[Stored items]

+---+

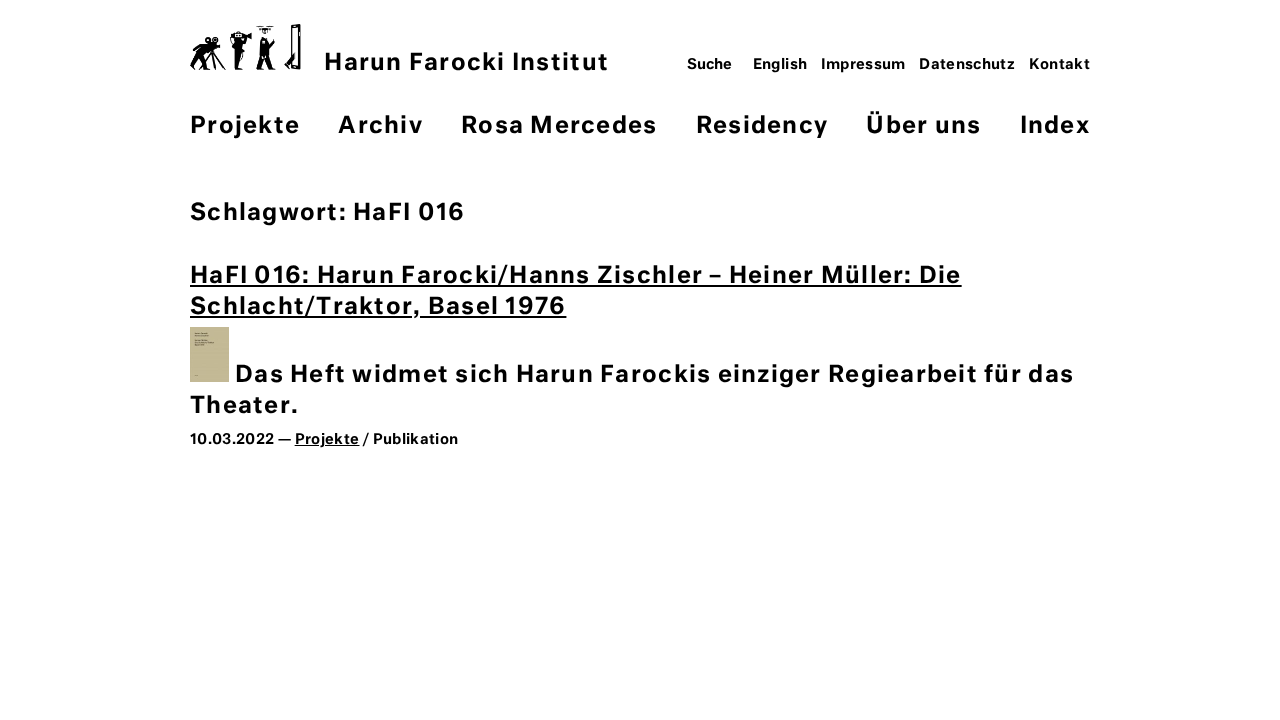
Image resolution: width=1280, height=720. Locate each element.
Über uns (923, 126)
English (780, 65)
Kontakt (1060, 65)
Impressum (863, 65)
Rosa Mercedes (559, 126)
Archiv (380, 126)
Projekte (245, 126)
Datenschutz (967, 65)
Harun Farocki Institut (466, 63)
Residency (762, 126)
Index (1055, 126)
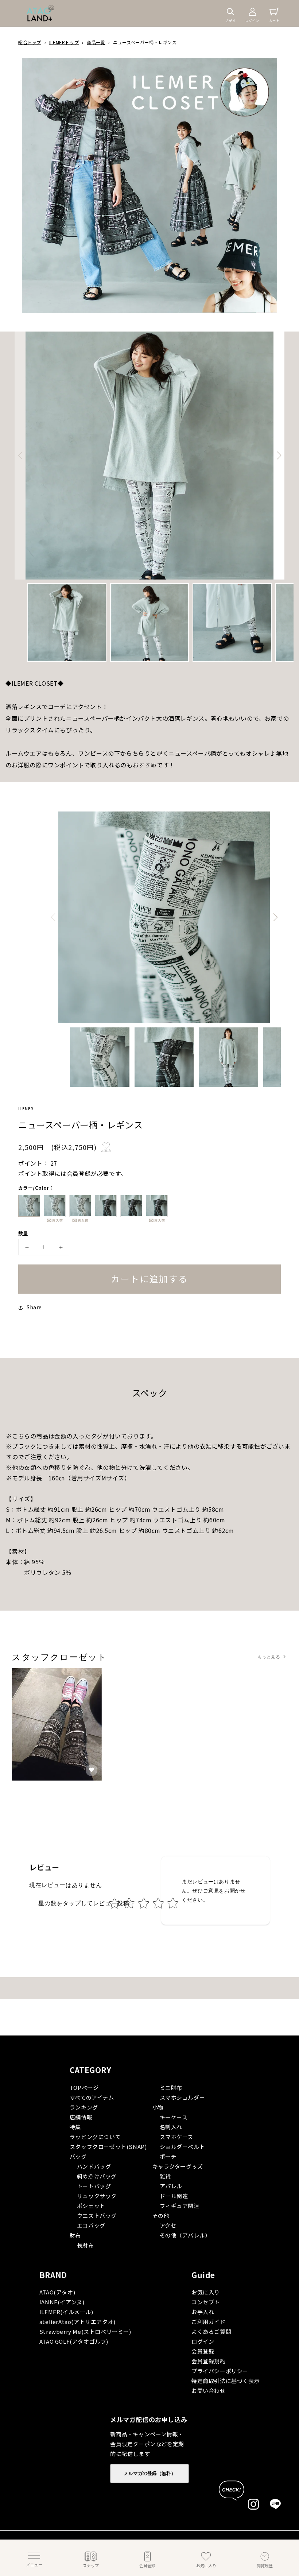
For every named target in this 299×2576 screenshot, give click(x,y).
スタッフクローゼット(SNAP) (108, 2146)
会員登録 (202, 2351)
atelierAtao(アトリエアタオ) (77, 2321)
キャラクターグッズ (177, 2166)
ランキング (84, 2107)
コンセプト (205, 2302)
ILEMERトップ (64, 42)
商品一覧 (96, 42)
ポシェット (91, 2205)
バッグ (78, 2156)
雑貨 (165, 2176)
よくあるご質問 (211, 2331)
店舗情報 (81, 2117)
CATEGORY (91, 2069)
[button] (230, 12)
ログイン (202, 2341)
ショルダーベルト (182, 2146)
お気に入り (205, 2292)
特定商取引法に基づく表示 (225, 2381)
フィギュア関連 (179, 2205)
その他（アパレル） (185, 2235)
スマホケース (177, 2137)
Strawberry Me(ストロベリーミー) (85, 2331)
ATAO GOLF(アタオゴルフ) (73, 2341)
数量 (23, 1233)
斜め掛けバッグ (97, 2176)
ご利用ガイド (208, 2321)
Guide (203, 2274)
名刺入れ (171, 2127)
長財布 (85, 2245)
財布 (75, 2235)
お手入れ (202, 2312)
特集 (75, 2127)
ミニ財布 (171, 2087)
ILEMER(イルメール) (66, 2312)
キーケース (174, 2117)
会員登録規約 (208, 2361)
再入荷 (55, 1221)
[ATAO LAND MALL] (40, 13)
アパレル (171, 2186)
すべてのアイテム (92, 2097)
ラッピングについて (95, 2137)
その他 (161, 2215)
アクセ (168, 2225)
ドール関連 (174, 2196)
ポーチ (168, 2156)
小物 (158, 2107)
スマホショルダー (182, 2097)
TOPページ (84, 2087)
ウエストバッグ (97, 2215)
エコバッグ (91, 2225)
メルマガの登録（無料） (150, 2473)
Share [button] (34, 1307)
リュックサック (97, 2196)
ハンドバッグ (94, 2166)
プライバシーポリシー (219, 2371)
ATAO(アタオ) (57, 2292)
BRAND (53, 2274)
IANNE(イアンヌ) (62, 2302)
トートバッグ (94, 2186)
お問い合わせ (208, 2390)
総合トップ (29, 42)
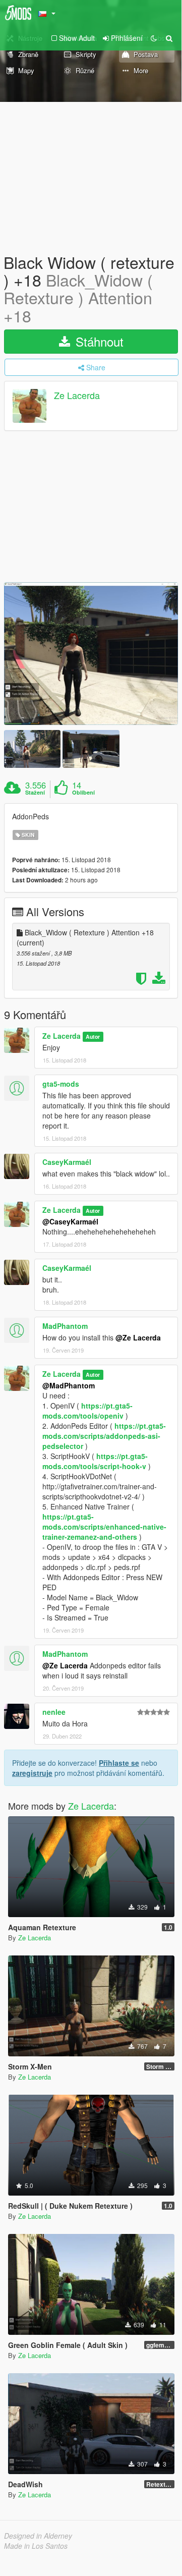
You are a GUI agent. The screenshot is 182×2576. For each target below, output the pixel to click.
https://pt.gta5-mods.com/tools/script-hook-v (95, 1461)
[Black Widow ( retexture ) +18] (91, 653)
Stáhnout (98, 341)
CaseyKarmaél (66, 1162)
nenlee (54, 1712)
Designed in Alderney (38, 2536)
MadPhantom (65, 1326)
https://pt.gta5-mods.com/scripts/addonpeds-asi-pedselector (104, 1436)
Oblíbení (83, 793)
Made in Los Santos (36, 2546)
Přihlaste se (119, 1763)
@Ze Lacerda (138, 1337)
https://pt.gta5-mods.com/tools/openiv (87, 1411)
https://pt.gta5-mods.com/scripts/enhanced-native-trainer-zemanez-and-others (104, 1526)
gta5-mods (60, 1084)
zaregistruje (32, 1773)
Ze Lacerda (77, 395)
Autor (93, 1036)
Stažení (35, 793)
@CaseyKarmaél (70, 1221)
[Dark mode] (154, 37)
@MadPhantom (68, 1385)
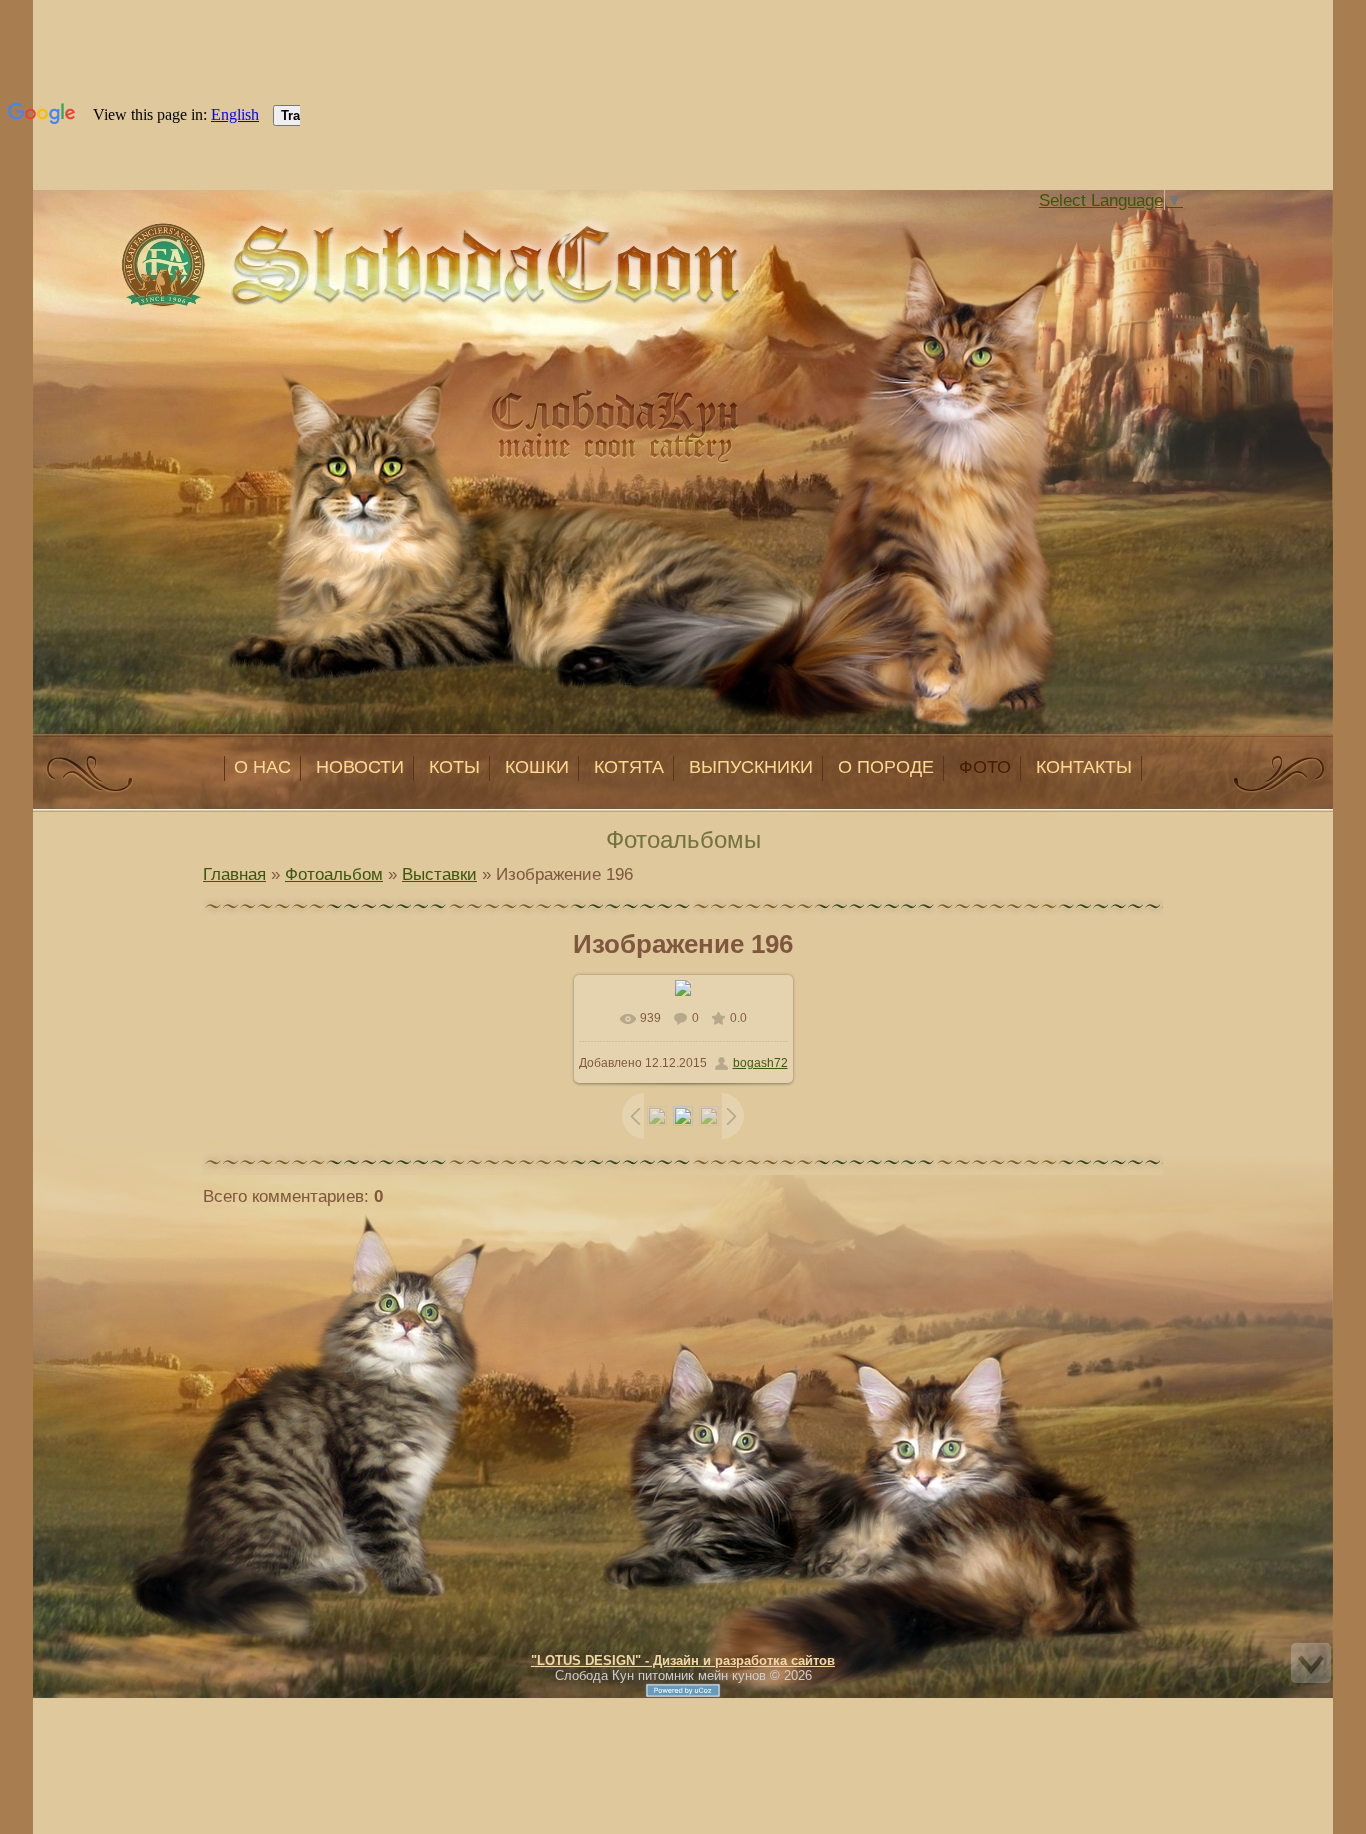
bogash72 (760, 1063)
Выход (341, 224)
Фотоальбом (334, 874)
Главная (301, 224)
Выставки (439, 874)
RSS (361, 224)
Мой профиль (321, 224)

+---+

• Directions:
When you return the records, keep every word unchanged and drop the pictures.

• Exercise solution:
Image resolution: width=1280, height=720. Locate each element.
Über uns (923, 126)
English (780, 65)
Kontakt (1060, 65)
Impressum (863, 65)
Rosa Mercedes (559, 126)
Archiv (380, 126)
Projekte (245, 126)
Datenschutz (967, 65)
Harun Farocki Institut (466, 63)
Residency (762, 126)
Index (1055, 126)
For every named target in this 299×2576 screenshot, give click(x,y).
スタッフクローゼット(SNAP) (108, 2146)
会員登録 (202, 2351)
atelierAtao(アトリエアタオ) (77, 2321)
キャラクターグッズ (177, 2166)
ランキング (84, 2107)
コンセプト (205, 2302)
ILEMERトップ (64, 42)
商品一覧 (96, 42)
ポシェット (91, 2205)
バッグ (78, 2156)
雑貨 (165, 2176)
よくあるご質問 (211, 2331)
店舗情報 (81, 2117)
CATEGORY (91, 2069)
[button] (230, 12)
ログイン (202, 2341)
ショルダーベルト (182, 2146)
お気に入り (205, 2292)
特定商取引法に基づく表示 (225, 2381)
フィギュア関連 (179, 2205)
その他（アパレル） (185, 2235)
スマホケース (177, 2137)
Strawberry Me(ストロベリーミー) (85, 2331)
ATAO GOLF(アタオゴルフ) (73, 2341)
数量 (23, 1233)
斜め掛けバッグ (97, 2176)
ご利用ガイド (208, 2321)
Guide (203, 2274)
名刺入れ (171, 2127)
長財布 (85, 2245)
財布 (75, 2235)
お手入れ (202, 2312)
特集 (75, 2127)
ミニ財布 (171, 2087)
ILEMER(イルメール) (66, 2312)
キーケース (174, 2117)
会員登録規約 (208, 2361)
再入荷 (55, 1221)
[ATAO LAND MALL] (40, 13)
アパレル (171, 2186)
すべてのアイテム (92, 2097)
ラッピングについて (95, 2137)
その他 (161, 2215)
アクセ (168, 2225)
ドール関連 (174, 2196)
ポーチ (168, 2156)
小物 (158, 2107)
スマホショルダー (182, 2097)
TOPページ (84, 2087)
ウエストバッグ (97, 2215)
エコバッグ (91, 2225)
メルマガの登録（無料） (150, 2473)
Share [button] (34, 1307)
リュックサック (97, 2196)
ハンドバッグ (94, 2166)
プライバシーポリシー (219, 2371)
ATAO(アタオ) (57, 2292)
BRAND (53, 2274)
IANNE(イアンヌ) (62, 2302)
トートバッグ (94, 2186)
お問い合わせ (208, 2390)
総合トップ (29, 42)
You are a GUI agent. The screenshot is 182×2576. For each target below, output the pixel to click.
https://pt.gta5-mods.com/tools/script-hook-v (95, 1461)
[Black Widow ( retexture ) +18] (91, 653)
Stáhnout (98, 341)
CaseyKarmaél (66, 1162)
nenlee (54, 1712)
Designed in Alderney (38, 2536)
MadPhantom (65, 1326)
https://pt.gta5-mods.com/scripts/addonpeds-asi-pedselector (104, 1436)
Oblíbení (83, 793)
Made in Los Santos (36, 2546)
Přihlaste se (119, 1763)
@Ze Lacerda (138, 1337)
https://pt.gta5-mods.com/tools/openiv (87, 1411)
https://pt.gta5-mods.com/scripts/enhanced-native-trainer-zemanez-and-others (104, 1526)
gta5-mods (60, 1084)
zaregistruje (32, 1773)
Ze Lacerda (77, 395)
Autor (93, 1036)
Stažení (35, 793)
@CaseyKarmaél (70, 1221)
[Dark mode] (154, 37)
@MadPhantom (68, 1385)
bogash72 (760, 1063)
Выход (341, 224)
Фотоальбом (334, 874)
Главная (301, 224)
Выставки (439, 874)
RSS (361, 224)
Мой профиль (321, 224)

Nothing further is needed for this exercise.